The performance, R, for a vector of length N is given by:
R = R-infinity / [ 1 + (N-half/N) ] (1)
The execution time, T, for a vector of length N is:
T = (N + N-half) / R-infinity (2)
In this benchmark N-half and R-infinity are derived from a least-squares
fit of time against vector length. The value of N-half will vary with
different vector operations. Seventeen different tests are incorporated
for different expressions which could potentialy be vectorized by a
compiler. The examples are selected to be useful in the assessment of
both architectures and compilers.
The values of R-infinity & N-half will depend on the operations being
performed and also on the size of the cache memory. The summary of best
values, which appears in the benchmark output give values for the parameter
pair (RINF,N1/2) for vector lengths that fit into the cache memory and for
those that exceed the cache memory.
2. Operating Instructions
-------------------------
This benchmark assumes by default that the maximum vector length is
100,000. Change the parameters NNMAX if this is not suitable. It is also
advisable to check the number of iterations and to adjust this if necessary
in accordance with the clock tick.
NITER = 1000 if tick is 1.0E-5 sec
NITER = 100000 if tick is 1.0E-3 sec
All parameters are to be found in the include file `rinf1.inc'.

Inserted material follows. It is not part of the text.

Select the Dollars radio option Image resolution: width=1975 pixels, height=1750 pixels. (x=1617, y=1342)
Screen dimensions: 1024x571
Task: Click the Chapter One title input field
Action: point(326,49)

To compile and link the benchmark type: `make' . If you set 'XDIR=.' in
the Makefile to put the executable in the current directory, you will get
an Fatal error: failed to target 'rinf1'. Ignore this, the executable
rinf1 is created and can be used.
On some systems it may be necessary to allocate the appropriate resources
before running the benchmark, eg. on the iPSC/860 to reserve a single
processor, type: getcube -t1.
To run the benchmark type: rinf1
Output from the benchmark is written to the file "rinf1.res". Copy this
to another file to save it.
If NITER=10000 RINF1 will take about 2 minutes to run on a typical
workstation. For accurate results with NITER=100,000 allow 15 to 20
minutes.
3. Interpretation of Results
----------------------------
Low-level benchmarks like RINF1 are trying to represent, for each kernel,
some 50 data sets (the vector lengths) by two performance parameters
(R-infinity and N-half). The times to be measured are also very short, and
if the repeat number NITER is not large enough for the timer being used,
nonesense values for the time of execution will give nonesense values for
the parameters. It really is a case of garbage-in gives garbage-out.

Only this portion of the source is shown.